We are interested in the amount of crop produced by a single plant as a function of the amount of compost added to the soil. We take several plants, and apply small, but differing, amounts of compost to the plants. What we see is as compost increases, the output of the plant increases as well, seemingly in a linear fashion. Naivete might lead us to think that, using the regression line, we can use 100 kilograms of compost on a single plant and receive a huge amount of crop in return. In truth, this will kill the plant. We have no evidence that the relationship is linear for anything outside of the range of our data, and thus extrapolation is a mistake.

With interpolation, we have data to support the linear relationship, and thus should be fine. In trying to say something about what will happen at particular values of \(x\), call them \(x_h\), we need to think about exactly what we want to say. If we know ahead of time what we want to say, we can design our experiment in smart ways, as we will see.

5.2.2 Prediction Intervals vs Confidence Intervals

The linear regression line gives us our guess at the mean response for an individual at a particular value \(x_h\).

Our conditions give us \[E[Y|x]=\beta_0+\beta_1x\]

Plugging in our estimators, we get \[\hat{y_i}=b_0+b_1 x_i\] as our fitted value. However, how accurate is this guess?

A confidence interval gives you a range of plausible values for \(E[Y|x]\). That is, the mean response at a fixed value of \(x\). A confidence interval differs from a prediction interval, which is intended to not only contain the mean response, but rather the value of the response for the next individual observed at value \(x_h\). As a result, the prediction interval will need to be larger than the confidence interval.

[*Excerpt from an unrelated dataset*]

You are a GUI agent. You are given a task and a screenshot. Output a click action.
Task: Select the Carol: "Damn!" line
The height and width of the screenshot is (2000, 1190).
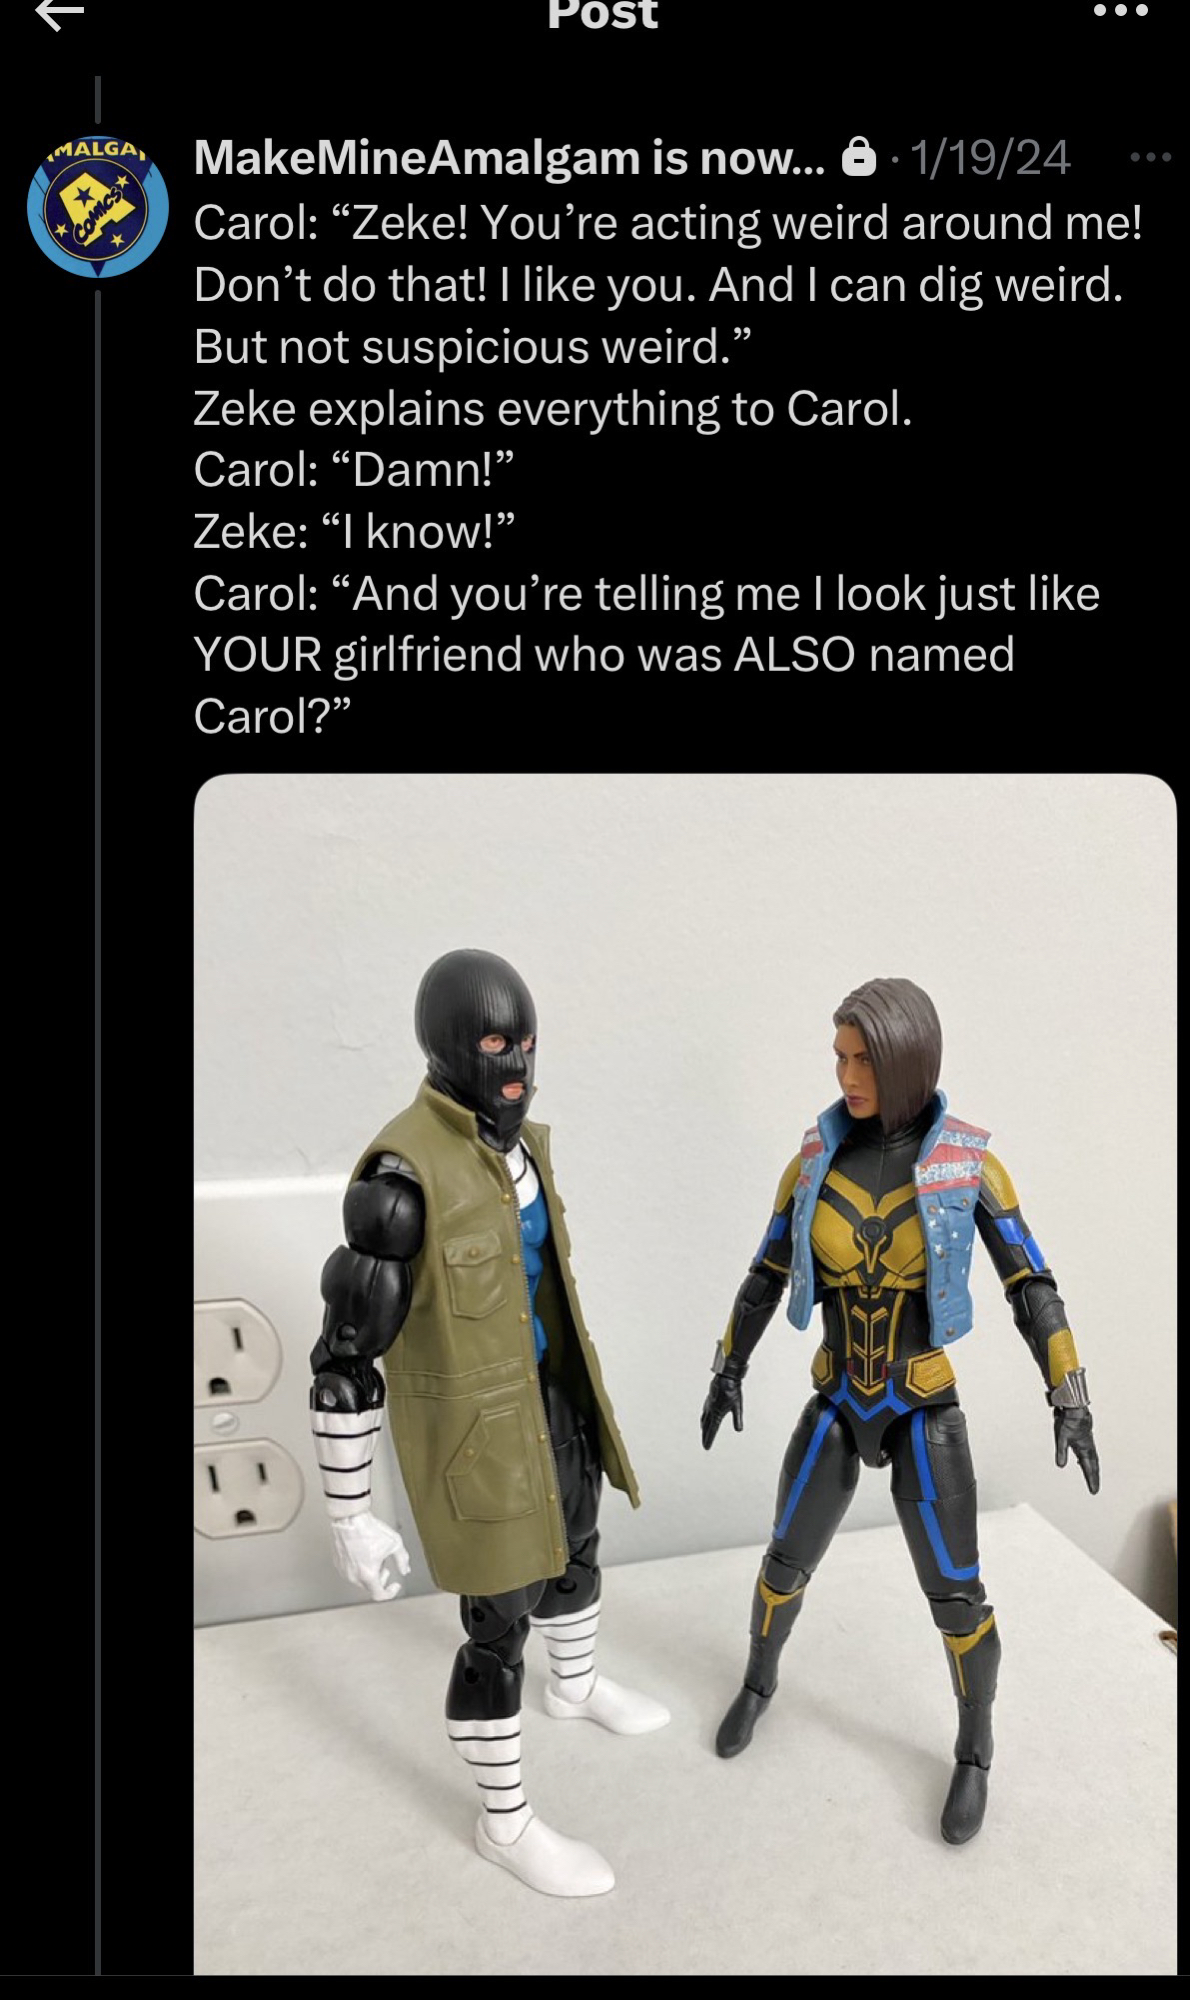tap(353, 470)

5.2.3 Variability of point estimates

The following are the variances for \(b_0\), \(b_1\), the fitted value at \(x_h\): \(\hat{y}_{x_h}\), and a new value at \(x_h\): \(\hat{y}_{x_h(new)}\).

\(\sigma^2\) is the variance of the errors.

\[\begin{eqnarray*} \mbox{var}(b_0)&=&\sigma^2\left[\frac{1}{n}+\frac{\bar{x}^2}{\sum(x_i-\bar{x})^2}\right]\\ \mbox{var}(b_1)&=&\frac{\sigma^2}{\sum(x_i-\bar{x})^2}\\ \mbox{var}(\hat{y}_{x_h})&=&\sigma^2\left[\frac{1}{n}+\frac{(x_h-\bar{x})^2}{\sum(x_i-\bar{x})^2}\right]\\ \mbox{var}(\hat{y}_{x_h(new)})&=& \sigma^2 + \mbox(var)(\hat{y}_{x_h}) = \sigma^2\left[1+\frac{1}{n}+\frac{(x_h-\bar{x})^2}{\sum(x_i-\bar{x})^2}\right] \end{eqnarray*}\]

These quantities are estimated by replacing \(\sigma^2\) with our guess, which is \(MSE\). \(b_0\) is a fitted value itself (when \(x_h=0\)), so the variability of \(b_0\) is a special case of the 3rd formula. The difference between the last two is one \(\sigma^2\). This should make sense, the variance of the next observation (point) is the variance of the mean (i.e., the predicted regression line) plus then the variance of the error on top of the mean.

5.2.3.1 Standard Error:

The phrase “standard error” indicates the variability (square root of the variance) of a statistic under the situation where the variability is an estimate (that is, MSE is used instead of \(\sigma^2\)). The SE of the quantities above are therefore given by:

\[\begin{eqnarray*} \mbox{SE}(b_0)&=& \sqrt{MSE\left[\frac{1}{n}+\frac{\bar{x}^2}{\sum(x_i-\bar{x})^2}\right]}\\ \mbox{SE}(b_1)&=& \sqrt{\frac{MSE}{\sum(x_i-\bar{x})^2}}\\ \mbox{SE}(\hat{y}_{x_h})&=& \sqrt{MSE\left[\frac{1}{n}+\frac{(x_h-\bar{x})^2}{\sum(x_i-\bar{x})^2}\right]}\\ \mbox{SE}(\hat{y}_{x_h(new)})&=& \sqrt{MSE + \mbox(SE)(\hat{y}_{x_h})^2} = \sqrt{MSE\left[1+\frac{1}{n}+\frac{(x_h-\bar{x})^2}{\sum(x_i-\bar{x})^2}\right]} \end{eqnarray*}\]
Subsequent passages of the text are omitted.